In the lawsuit, some rangers claimed that transferring management to the tribes would rob the public of their ability to visit the range. However Keith Aune, director of the Bison Conservation Program at the Wildlife Conservation Society, dismissed that claim: “I don’t believe that’s true,” he told BuzzFeed News.

Aune said that the tribe is better positioned than the federal government to serve as stewards of the America's national mammal: “It might be a richer connection to the public because they can share their cultural stories and they can explain from their world view why they value these animals,” he said.

Officials from the tribe say that historic prejudice about Indians’ abilities and independence is among the group's problems.

“Here on the reservation we’ve always faced some amount of racism, that Indians are incompetent and they shouldn’t be allowed to do something like this,” McDonald said.

Tribal attorney Upton was more pointed. “When it comes to the National Bison Range, PEER’s perspective has always been skewed with an anti-tribal bias,” Upton told BuzzFeed News.

Washburn, of the University of New Mexico, agreed that there has always been an “ideological opposition to tribal sovereignty.”

Perhaps responding to the lawsuit, the Fish and Wildlife Service announced its intent in January to create a conservation plan for the refuge. (Because of pending litigation, the agency declined to comment for this story.)

PEER is betting that the Trump administration’s change of leadership at the agency will stall plans for any major shifts at the National Bison Range.
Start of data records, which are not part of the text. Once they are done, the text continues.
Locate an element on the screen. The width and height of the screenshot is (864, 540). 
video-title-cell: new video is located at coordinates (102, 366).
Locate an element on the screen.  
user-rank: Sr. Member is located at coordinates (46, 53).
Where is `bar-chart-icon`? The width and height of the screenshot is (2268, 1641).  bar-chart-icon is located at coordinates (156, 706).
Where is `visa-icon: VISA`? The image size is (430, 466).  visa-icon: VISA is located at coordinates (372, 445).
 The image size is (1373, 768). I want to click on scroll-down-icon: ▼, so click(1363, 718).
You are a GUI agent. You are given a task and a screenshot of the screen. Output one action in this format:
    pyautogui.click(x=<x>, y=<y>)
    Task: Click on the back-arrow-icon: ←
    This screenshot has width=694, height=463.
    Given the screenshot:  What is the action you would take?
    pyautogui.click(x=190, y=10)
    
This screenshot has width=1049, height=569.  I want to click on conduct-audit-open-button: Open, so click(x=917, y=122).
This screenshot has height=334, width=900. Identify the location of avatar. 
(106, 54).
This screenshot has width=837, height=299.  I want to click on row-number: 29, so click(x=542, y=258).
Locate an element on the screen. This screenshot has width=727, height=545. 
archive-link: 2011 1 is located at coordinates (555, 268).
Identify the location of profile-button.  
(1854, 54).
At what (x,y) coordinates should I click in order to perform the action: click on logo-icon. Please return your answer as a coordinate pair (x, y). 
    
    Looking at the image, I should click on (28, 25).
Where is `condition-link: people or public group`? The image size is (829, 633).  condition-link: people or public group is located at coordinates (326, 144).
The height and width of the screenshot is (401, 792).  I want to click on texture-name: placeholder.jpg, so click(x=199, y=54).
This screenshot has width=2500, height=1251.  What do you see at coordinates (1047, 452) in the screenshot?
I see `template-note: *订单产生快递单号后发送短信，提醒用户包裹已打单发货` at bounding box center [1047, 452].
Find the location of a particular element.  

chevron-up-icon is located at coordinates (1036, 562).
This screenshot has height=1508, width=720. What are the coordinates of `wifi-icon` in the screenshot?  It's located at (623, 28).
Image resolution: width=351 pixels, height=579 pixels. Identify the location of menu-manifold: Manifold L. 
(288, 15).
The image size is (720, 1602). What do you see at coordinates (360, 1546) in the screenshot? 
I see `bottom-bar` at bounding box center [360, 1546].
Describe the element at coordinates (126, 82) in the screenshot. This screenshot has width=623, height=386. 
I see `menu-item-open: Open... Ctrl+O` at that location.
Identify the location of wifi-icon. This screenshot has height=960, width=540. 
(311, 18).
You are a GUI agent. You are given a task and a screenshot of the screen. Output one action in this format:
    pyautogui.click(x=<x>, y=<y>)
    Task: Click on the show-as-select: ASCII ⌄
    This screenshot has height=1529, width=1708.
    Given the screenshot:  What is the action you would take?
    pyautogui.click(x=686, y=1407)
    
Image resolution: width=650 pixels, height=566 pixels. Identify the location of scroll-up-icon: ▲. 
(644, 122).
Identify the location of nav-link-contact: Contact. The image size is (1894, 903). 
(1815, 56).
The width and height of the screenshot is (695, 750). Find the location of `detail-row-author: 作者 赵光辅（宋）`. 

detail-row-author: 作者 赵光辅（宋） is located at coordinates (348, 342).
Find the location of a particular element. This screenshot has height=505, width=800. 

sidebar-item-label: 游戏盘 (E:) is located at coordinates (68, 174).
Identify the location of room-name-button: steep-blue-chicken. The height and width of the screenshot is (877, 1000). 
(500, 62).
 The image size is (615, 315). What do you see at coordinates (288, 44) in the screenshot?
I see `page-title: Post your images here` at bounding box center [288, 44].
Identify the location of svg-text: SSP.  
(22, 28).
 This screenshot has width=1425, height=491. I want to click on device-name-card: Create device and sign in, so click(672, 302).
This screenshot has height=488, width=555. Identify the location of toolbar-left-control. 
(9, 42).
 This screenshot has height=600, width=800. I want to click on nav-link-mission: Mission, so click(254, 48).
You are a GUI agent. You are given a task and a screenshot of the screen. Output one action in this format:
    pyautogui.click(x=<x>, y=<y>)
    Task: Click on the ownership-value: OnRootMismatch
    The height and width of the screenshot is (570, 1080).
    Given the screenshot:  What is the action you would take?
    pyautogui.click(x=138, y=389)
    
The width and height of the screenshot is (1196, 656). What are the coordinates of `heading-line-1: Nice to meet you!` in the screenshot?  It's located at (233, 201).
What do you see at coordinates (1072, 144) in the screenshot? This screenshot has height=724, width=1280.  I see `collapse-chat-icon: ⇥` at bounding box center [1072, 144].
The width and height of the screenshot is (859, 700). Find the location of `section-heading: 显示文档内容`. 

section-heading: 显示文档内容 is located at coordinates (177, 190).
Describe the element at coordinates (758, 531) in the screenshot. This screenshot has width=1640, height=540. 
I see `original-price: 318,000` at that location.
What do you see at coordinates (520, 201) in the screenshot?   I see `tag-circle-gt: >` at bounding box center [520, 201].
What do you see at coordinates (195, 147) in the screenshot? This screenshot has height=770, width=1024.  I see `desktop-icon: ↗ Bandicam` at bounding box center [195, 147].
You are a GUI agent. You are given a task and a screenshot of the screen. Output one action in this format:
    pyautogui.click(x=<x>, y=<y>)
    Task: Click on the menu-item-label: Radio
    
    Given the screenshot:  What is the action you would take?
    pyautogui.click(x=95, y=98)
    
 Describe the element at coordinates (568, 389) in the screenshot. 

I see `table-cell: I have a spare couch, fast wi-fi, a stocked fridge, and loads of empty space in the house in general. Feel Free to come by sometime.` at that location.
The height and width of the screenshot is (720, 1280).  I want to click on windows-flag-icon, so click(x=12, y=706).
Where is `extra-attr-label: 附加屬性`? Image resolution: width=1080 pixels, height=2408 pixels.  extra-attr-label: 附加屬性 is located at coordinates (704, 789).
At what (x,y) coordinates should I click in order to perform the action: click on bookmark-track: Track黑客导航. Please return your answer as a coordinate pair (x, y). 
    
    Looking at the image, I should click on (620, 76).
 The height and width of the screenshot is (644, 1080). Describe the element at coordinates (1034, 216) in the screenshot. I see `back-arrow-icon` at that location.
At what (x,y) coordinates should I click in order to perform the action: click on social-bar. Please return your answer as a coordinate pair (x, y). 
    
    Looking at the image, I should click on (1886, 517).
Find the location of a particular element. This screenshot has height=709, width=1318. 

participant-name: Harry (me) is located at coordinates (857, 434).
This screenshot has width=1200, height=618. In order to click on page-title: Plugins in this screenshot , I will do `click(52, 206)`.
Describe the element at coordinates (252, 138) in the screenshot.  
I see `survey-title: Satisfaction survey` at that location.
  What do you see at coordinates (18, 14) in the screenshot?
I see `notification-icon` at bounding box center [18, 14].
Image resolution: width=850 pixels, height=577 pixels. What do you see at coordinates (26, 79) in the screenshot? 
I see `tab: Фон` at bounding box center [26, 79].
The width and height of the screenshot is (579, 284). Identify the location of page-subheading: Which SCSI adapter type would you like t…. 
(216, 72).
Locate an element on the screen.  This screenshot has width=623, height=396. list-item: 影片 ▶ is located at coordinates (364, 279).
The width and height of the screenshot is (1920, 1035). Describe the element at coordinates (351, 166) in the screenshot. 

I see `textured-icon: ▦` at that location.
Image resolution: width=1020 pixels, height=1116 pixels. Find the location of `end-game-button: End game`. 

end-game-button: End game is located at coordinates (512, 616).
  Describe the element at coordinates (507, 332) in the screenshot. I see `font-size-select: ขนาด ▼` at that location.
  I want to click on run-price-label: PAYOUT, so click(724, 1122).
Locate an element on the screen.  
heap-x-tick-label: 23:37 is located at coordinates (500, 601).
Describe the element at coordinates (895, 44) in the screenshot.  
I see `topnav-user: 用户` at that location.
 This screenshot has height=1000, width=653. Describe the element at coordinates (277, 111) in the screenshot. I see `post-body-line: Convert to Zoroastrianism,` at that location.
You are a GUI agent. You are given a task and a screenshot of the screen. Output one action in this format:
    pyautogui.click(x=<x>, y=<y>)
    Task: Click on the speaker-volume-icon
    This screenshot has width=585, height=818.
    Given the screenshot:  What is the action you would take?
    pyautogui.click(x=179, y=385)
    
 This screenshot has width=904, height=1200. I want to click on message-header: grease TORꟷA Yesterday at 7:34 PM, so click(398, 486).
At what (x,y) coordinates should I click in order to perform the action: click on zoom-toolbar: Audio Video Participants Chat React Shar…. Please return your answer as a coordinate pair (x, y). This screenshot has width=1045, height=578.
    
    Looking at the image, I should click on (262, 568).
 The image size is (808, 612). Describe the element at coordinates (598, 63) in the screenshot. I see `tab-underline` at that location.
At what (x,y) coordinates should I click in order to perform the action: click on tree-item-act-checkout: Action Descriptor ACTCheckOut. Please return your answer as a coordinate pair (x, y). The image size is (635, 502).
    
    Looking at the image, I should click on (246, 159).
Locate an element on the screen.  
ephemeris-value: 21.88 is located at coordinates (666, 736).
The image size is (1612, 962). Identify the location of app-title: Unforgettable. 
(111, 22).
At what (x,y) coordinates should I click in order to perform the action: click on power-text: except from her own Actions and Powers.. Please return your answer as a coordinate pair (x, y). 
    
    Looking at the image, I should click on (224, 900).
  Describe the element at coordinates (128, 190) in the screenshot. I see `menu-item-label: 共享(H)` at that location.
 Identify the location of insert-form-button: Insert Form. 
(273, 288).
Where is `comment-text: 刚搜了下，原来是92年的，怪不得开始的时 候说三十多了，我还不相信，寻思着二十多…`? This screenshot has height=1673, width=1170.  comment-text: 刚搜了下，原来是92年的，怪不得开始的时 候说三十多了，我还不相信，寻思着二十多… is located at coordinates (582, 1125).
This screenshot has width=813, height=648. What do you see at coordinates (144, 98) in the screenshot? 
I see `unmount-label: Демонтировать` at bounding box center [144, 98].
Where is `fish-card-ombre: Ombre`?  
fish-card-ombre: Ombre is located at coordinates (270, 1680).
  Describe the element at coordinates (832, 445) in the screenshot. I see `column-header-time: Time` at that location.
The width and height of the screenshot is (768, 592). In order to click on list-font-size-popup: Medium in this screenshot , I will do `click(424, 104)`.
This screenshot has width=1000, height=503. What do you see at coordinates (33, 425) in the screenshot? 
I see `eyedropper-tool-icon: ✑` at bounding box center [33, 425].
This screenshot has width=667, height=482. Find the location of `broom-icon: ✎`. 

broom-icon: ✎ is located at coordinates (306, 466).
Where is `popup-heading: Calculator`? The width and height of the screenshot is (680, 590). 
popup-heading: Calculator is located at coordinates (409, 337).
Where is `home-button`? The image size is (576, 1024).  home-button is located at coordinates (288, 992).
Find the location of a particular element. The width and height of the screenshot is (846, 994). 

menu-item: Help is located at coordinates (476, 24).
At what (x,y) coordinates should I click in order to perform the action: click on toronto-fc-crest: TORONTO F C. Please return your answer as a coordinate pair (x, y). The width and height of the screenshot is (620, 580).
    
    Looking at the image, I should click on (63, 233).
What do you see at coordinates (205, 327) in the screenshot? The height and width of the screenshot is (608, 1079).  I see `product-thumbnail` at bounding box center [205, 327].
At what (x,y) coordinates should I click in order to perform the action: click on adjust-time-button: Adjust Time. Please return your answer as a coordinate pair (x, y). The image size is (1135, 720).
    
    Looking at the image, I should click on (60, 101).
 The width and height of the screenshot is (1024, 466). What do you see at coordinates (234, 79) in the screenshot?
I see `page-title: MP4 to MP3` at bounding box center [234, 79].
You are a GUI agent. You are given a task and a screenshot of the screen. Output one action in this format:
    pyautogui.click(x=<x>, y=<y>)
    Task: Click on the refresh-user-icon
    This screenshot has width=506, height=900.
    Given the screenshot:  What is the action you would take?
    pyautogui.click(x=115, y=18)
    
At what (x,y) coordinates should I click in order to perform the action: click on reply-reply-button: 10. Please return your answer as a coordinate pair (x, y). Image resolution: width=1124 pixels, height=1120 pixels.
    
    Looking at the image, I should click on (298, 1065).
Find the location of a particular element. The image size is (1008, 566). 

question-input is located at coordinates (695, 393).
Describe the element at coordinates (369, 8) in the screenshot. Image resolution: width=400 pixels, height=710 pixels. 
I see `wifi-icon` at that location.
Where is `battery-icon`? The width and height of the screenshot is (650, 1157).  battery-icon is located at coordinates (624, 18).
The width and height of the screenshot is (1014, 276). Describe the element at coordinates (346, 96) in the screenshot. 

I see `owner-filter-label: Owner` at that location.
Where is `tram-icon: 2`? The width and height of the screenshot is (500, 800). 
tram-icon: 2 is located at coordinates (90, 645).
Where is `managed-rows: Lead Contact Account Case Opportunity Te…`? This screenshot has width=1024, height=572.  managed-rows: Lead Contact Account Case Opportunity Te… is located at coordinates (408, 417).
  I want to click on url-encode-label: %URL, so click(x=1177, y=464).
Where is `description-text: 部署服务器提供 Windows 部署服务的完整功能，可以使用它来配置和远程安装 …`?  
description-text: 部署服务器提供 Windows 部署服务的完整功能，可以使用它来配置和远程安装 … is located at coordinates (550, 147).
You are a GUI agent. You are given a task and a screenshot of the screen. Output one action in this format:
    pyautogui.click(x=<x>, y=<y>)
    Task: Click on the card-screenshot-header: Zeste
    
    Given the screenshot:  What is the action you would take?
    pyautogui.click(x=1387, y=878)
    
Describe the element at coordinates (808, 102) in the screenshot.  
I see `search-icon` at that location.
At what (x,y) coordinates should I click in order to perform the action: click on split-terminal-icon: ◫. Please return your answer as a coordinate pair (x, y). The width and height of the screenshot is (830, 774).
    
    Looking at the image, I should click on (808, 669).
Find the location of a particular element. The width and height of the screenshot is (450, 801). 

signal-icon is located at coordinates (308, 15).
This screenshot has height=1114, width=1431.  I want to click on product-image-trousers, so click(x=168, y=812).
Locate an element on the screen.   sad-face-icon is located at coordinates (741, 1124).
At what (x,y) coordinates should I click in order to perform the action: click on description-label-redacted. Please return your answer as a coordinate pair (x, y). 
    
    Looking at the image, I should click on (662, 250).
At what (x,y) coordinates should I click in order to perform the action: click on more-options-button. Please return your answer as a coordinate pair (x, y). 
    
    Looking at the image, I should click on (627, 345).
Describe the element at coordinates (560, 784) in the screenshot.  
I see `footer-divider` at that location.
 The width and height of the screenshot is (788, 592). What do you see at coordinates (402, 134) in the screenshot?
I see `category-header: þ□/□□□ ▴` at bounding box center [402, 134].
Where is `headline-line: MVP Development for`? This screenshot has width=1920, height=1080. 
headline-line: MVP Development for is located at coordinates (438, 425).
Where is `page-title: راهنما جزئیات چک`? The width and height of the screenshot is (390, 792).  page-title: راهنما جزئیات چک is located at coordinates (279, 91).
The idea that a local group will better manage its land than federal offices in Washington DC might be more consistent with the Secretary Zinke’s testimony during his nomination hearing before the Senate Energy and Natural Resources Committee. But when the one-time Montana representative returned to his home state in March, and met employees during a visit to the National Bison Range, the issue of transfer was not on the agenda.

The tribes, meanwhile, are waiting to see which way their former Congressman goes. In the next few months, they hope to restart petitioning state legislators to win the bison back.

“What better than a tribe like this, the Salish and Kootenai of Montana to do it, than some federal agency?” McDonald said.